С какой возмутительной насмешкой над благочестивыми, несчастными, отважными крестоносцами ронял дерзкий шевалье свои небрежные замечания! Наверное, не следовало продолжать эту беседу, но Констанция не удержалась:
– К сожалению, вторая половина крестоносцев уверена, что мы – развращенные восточной роскошью, снисходительные к исламской ереси, алчные к наживе и ради выживания готовы договориться хоть с дьяволом… Напомните мне ваше имя, мессир?
– Рейнальд Шатильонский, к вашим услугам, мадам, – красивый шевалье произнес фамильное имя с такой гордостью, что она не решилась уточнять, из рода каких именно Шатильонов он происходил. – Вы, франки, в чем-то хуже, а в чем-то лучше наших представлений о вас, а значит, разочаруете тех, кто думал о вас хорошо, и уязвите тех, кто думал о вас плохо.
Странный этот крестоносец в истрепанных обносках, с качающейся в ухе дешевой серьгой, держался принцем и судил смелее короля. Даже лениво привалившийся к дверному косяку, он выглядел собранным и ловким, как затаившаяся в траве рысь.
– А чем мы поразим вас, мессир?
– Я из тех, что пошли бы и в ад. Я прибыл поражать, не поражаться.
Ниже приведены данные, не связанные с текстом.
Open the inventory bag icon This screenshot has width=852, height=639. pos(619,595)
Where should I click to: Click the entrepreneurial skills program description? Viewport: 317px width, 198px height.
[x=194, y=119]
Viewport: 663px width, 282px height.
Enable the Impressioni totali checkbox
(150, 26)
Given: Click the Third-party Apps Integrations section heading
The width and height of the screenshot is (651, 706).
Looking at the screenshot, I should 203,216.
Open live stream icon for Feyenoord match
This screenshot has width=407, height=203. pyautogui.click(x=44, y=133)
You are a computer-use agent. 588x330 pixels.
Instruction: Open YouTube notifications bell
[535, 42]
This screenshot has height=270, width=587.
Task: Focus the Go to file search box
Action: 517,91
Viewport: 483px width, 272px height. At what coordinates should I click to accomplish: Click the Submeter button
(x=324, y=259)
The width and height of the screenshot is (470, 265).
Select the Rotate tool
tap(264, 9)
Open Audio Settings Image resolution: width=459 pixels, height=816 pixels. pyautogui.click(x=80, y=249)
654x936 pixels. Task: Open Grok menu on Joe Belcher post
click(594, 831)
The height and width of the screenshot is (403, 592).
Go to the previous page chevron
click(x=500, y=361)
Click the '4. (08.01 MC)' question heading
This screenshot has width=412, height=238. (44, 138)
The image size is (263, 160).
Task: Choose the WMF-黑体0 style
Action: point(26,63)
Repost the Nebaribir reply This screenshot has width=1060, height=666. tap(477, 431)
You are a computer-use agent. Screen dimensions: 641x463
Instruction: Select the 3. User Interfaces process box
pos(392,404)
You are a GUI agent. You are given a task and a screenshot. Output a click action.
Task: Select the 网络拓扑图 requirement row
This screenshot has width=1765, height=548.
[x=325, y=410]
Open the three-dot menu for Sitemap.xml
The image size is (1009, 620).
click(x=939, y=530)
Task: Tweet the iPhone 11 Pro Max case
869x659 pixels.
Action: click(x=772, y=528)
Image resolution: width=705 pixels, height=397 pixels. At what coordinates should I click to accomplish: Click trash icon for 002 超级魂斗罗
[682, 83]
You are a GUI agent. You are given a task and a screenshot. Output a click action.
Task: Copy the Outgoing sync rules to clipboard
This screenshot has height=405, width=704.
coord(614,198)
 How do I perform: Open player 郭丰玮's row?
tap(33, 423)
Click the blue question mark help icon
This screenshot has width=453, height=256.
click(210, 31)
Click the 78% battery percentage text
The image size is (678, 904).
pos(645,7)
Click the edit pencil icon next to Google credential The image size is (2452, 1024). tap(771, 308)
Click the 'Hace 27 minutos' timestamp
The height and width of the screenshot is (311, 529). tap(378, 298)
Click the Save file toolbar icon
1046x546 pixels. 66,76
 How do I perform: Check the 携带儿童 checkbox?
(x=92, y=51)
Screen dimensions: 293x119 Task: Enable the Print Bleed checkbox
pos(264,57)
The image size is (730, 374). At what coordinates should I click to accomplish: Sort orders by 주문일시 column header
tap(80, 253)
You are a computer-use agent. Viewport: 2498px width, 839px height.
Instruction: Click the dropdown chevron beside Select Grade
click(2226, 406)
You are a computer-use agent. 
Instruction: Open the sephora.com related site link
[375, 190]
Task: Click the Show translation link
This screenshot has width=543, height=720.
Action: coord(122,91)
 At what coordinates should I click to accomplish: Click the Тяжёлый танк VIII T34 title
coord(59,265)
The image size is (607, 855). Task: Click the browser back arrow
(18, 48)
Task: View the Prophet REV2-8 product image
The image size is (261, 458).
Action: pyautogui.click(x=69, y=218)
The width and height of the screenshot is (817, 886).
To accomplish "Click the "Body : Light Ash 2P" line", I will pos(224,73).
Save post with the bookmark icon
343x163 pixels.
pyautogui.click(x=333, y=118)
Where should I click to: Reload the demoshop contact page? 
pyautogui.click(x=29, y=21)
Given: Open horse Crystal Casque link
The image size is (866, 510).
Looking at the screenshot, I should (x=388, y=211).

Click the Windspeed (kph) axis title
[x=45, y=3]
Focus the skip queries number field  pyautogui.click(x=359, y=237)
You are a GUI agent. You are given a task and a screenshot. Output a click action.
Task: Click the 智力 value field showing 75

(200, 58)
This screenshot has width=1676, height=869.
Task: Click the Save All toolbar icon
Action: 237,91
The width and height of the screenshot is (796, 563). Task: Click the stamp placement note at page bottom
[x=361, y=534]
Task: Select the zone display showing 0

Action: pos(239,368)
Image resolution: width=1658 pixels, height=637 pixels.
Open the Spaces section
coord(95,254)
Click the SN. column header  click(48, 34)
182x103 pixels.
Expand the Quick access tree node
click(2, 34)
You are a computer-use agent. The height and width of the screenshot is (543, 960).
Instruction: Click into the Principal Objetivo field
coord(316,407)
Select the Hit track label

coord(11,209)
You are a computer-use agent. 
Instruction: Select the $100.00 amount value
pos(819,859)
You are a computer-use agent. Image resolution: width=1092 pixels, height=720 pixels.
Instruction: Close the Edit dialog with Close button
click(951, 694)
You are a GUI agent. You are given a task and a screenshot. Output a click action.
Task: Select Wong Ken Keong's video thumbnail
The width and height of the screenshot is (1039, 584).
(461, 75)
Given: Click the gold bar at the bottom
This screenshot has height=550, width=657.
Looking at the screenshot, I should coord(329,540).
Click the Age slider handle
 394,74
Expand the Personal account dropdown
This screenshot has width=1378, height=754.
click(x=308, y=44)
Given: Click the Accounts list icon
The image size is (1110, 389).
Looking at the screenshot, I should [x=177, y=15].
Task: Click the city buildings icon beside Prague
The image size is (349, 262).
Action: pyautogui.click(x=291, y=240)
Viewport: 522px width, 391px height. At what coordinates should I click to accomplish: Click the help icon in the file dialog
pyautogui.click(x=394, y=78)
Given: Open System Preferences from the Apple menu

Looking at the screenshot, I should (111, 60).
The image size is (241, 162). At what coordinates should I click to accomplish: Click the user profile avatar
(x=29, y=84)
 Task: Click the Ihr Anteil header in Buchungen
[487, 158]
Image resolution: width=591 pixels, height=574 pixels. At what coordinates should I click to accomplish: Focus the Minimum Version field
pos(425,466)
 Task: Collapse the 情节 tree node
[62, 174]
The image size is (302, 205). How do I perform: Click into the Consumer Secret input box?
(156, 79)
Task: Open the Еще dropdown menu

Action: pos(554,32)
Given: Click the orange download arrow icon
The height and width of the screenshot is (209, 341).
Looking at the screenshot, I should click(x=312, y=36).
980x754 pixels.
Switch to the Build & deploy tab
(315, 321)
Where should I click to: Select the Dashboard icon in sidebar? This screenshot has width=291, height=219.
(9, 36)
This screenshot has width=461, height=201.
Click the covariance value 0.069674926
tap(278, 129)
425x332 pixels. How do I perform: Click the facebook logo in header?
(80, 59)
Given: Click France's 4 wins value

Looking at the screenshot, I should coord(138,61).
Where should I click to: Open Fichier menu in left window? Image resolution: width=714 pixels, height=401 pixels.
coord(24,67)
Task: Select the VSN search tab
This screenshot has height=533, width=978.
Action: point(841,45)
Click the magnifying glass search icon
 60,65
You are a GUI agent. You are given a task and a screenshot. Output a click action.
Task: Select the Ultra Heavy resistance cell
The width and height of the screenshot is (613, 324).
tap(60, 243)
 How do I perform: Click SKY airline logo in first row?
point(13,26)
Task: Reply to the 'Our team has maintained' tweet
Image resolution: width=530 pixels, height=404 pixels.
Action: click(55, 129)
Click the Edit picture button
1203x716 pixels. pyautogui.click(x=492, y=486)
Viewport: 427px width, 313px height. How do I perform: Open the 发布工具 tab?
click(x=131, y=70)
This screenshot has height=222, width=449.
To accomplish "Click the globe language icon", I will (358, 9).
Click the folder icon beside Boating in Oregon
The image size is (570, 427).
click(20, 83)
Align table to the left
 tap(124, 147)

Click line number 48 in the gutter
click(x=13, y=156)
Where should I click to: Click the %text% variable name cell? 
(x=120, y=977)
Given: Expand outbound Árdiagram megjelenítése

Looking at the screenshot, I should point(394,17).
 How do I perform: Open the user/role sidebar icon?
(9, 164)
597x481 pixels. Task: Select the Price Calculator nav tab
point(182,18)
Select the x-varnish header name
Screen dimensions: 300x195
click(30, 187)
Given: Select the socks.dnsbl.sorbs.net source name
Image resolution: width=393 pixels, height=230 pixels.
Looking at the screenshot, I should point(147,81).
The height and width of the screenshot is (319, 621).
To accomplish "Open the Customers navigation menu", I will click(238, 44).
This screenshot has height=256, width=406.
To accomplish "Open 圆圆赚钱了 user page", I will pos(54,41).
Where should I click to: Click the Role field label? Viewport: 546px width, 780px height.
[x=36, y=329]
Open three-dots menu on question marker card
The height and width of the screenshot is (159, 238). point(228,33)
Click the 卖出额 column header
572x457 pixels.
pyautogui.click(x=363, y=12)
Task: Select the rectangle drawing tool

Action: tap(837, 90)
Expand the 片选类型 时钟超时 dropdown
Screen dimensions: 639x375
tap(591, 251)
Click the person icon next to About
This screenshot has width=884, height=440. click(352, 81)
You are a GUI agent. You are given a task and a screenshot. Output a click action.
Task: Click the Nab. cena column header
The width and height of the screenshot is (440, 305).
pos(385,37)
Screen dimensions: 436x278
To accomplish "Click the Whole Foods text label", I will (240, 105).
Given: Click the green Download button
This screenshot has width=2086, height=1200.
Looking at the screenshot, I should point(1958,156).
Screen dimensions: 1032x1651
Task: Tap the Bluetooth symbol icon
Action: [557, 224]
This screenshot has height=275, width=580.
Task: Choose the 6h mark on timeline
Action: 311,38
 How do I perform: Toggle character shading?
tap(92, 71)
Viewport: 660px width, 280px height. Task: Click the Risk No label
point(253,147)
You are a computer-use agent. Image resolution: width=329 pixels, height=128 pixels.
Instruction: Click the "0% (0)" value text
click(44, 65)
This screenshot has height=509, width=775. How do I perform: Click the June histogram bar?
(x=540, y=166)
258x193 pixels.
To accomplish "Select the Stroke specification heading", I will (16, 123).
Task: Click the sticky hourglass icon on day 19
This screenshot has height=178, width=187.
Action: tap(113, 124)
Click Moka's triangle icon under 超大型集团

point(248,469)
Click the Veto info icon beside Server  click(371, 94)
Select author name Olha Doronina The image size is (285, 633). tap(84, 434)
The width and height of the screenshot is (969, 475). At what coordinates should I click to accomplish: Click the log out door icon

Несчастный Рюдель забормотал в бреду:
– Ночью она дарит мне счастье снов о ней… Я прокрадусь в ее обитель, как вор…
Констанция поправила сползшее одеяло, взяла умирающего за руку, трепещущую подбитой птицей. Преданному бедняге, увы, недолго осталось служить женщине, даже не подозревающей, что она стала предметом обожания прославленного французского стихотворца, но назвать обителью огромный и неприступный замок графов Триполийских было позволительно только менестрелю, вообразившему, что Годиэрна – женщина, достойная смиренного поклонения.
– Как можно любить того, кого никогда не видел и совершенно не знаешь, вместо тех, кто близок тебе и дан Господом в спутники жизни?
– Разве мы когда-нибудь знаем тех, кого любим? Все чувства одинаково придуманные, а любить далеких гораздо легче и меньше хлопот, ваша светлость. Близкие всегда уступают придуманному образу.
– Если вы так думаете, вы ничего не знаете о любви, – важно объяснила Констанция неопытному молодому человеку. Снова этот француз так улыбнулся, что было непонятно, уж не над ней ли он смеется?
– Мадам, я воин, не пиит. Ненависть к врагам не оставила в моей душе места для любви к женщинам. Хотя, конечно, – он с галантной шутливостью склонил круглую, коротко стриженную голову, – никто не знает собственного будущего.